A line below contains "Open General settings under Settings", and a later one contains "The width and height of the screenshot is (1037, 633).". Repeat both, with every line between them, exactly.

[Exercise data]
---
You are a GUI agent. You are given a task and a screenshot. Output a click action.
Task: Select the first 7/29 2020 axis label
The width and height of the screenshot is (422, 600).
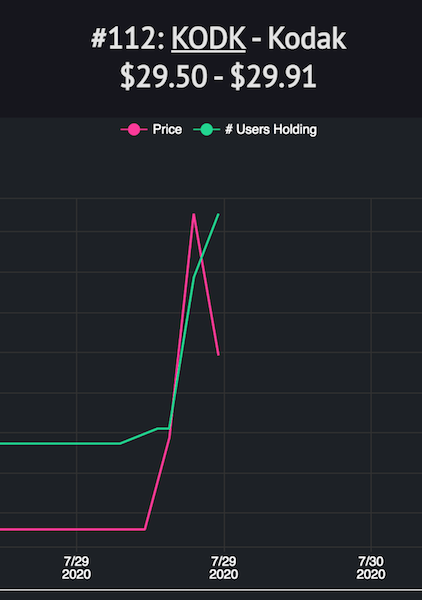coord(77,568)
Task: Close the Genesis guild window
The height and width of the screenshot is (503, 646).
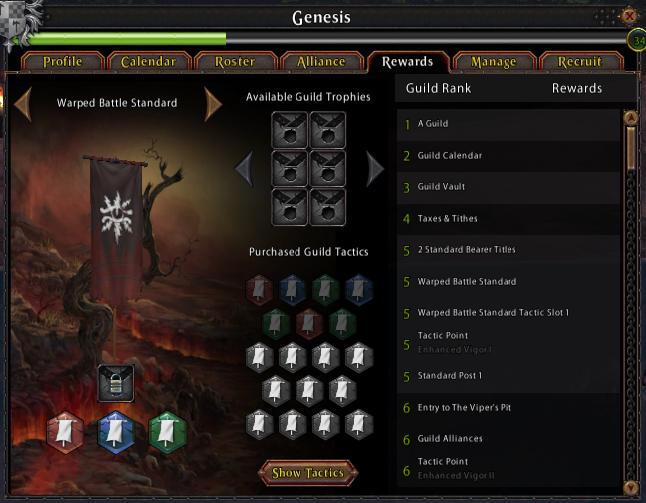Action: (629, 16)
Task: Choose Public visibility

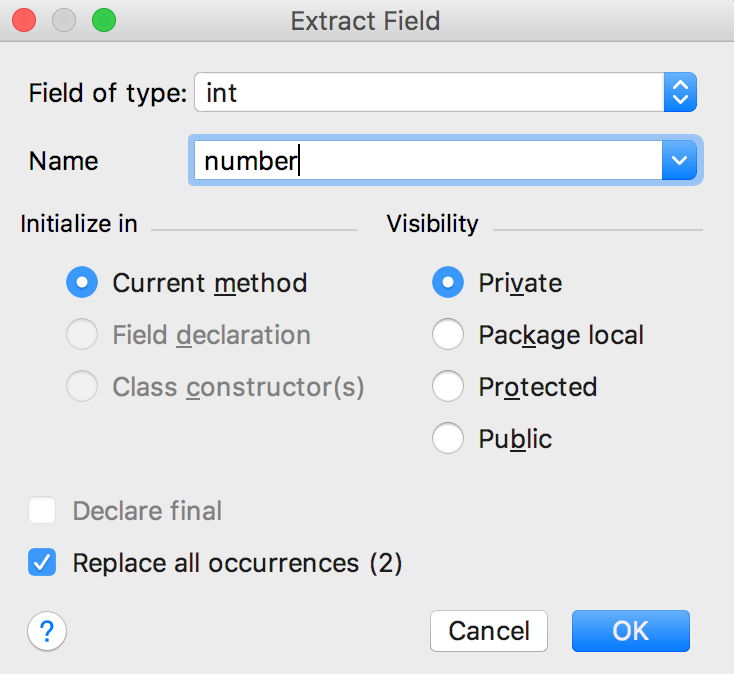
---
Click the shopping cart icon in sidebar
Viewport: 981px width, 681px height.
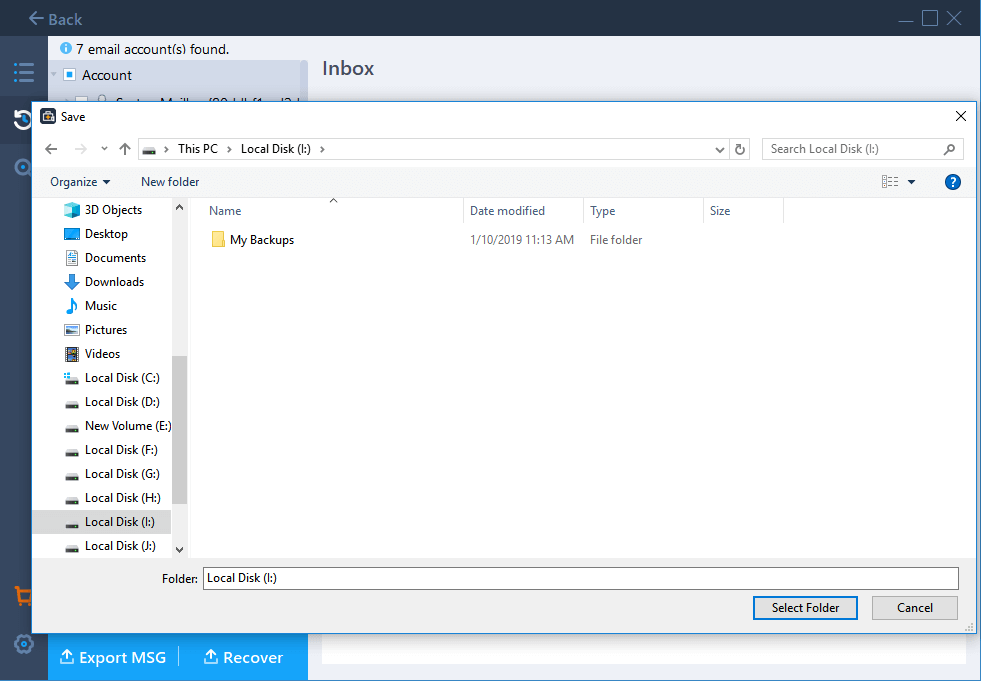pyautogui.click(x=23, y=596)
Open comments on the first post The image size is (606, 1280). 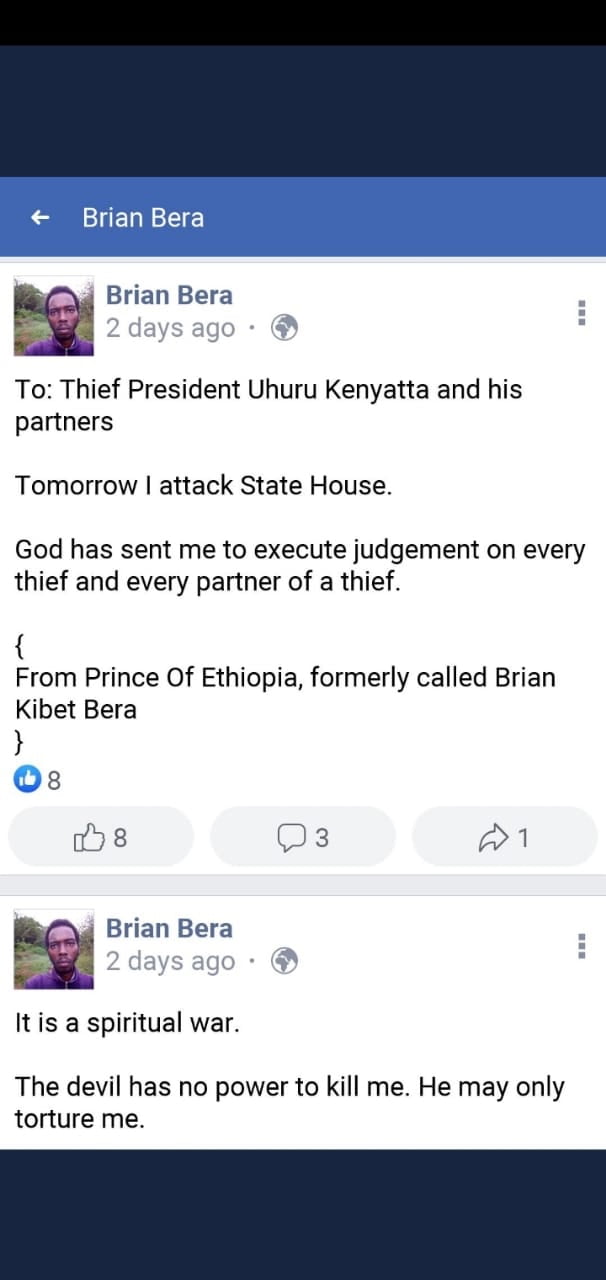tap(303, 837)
---
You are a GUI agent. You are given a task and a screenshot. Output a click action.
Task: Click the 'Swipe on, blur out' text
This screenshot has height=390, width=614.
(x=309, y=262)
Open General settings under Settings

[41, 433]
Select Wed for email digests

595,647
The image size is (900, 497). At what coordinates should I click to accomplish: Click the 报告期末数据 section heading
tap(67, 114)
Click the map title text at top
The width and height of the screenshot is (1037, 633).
---
[Answer to the exercise]
Open General settings under Settings

[41, 433]
Select Wed for email digests

595,647
The image size is (900, 497). At what coordinates should I click to accomplish: Click the 报告期末数据 section heading
tap(67, 114)
Click the map title text at top
The width and height of the screenshot is (1037, 633).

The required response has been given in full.